_Aim of the task_: Please return only the lines from the one with "This screenshot has" through the final line of the data, unchanged, with pictures omitted.

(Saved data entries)

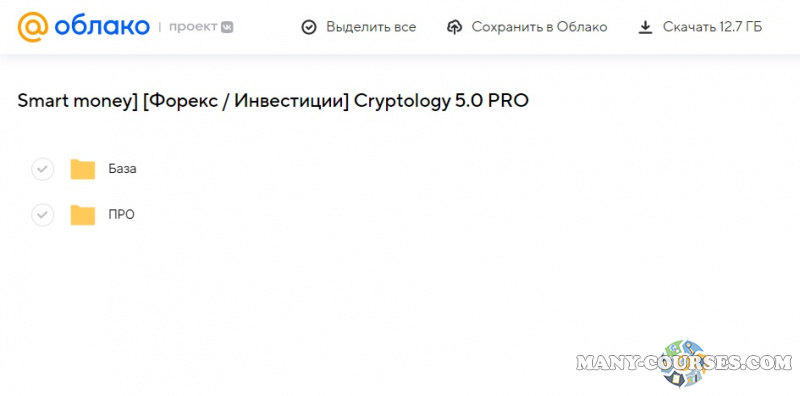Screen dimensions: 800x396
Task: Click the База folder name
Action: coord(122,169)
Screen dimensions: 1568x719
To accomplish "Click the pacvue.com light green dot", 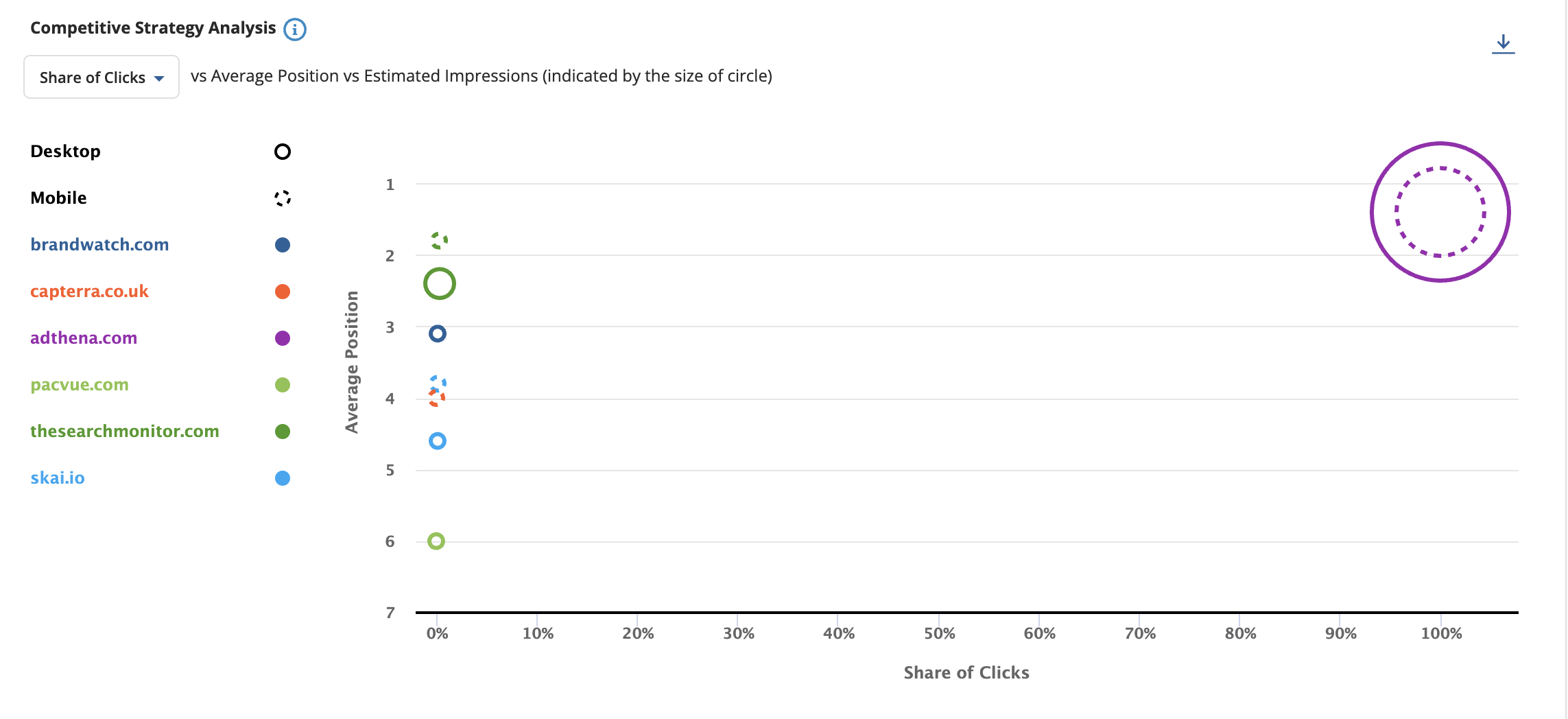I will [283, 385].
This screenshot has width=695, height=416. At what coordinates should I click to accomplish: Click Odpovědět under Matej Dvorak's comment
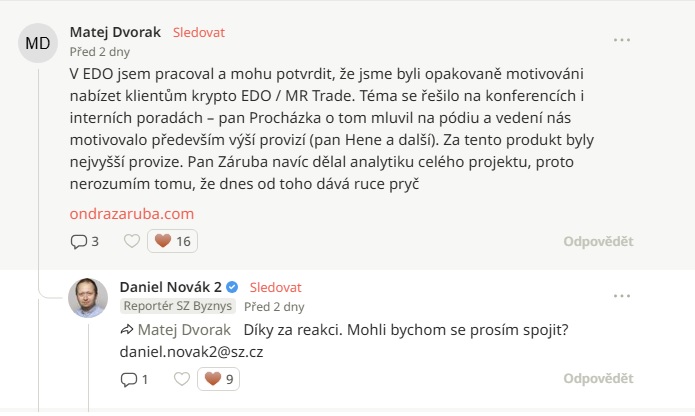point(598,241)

_Solution to the problem_:
This screenshot has width=695, height=416. At what coordinates should I click to accomplish: Click Odpovědět under Matej Dvorak's comment
point(598,241)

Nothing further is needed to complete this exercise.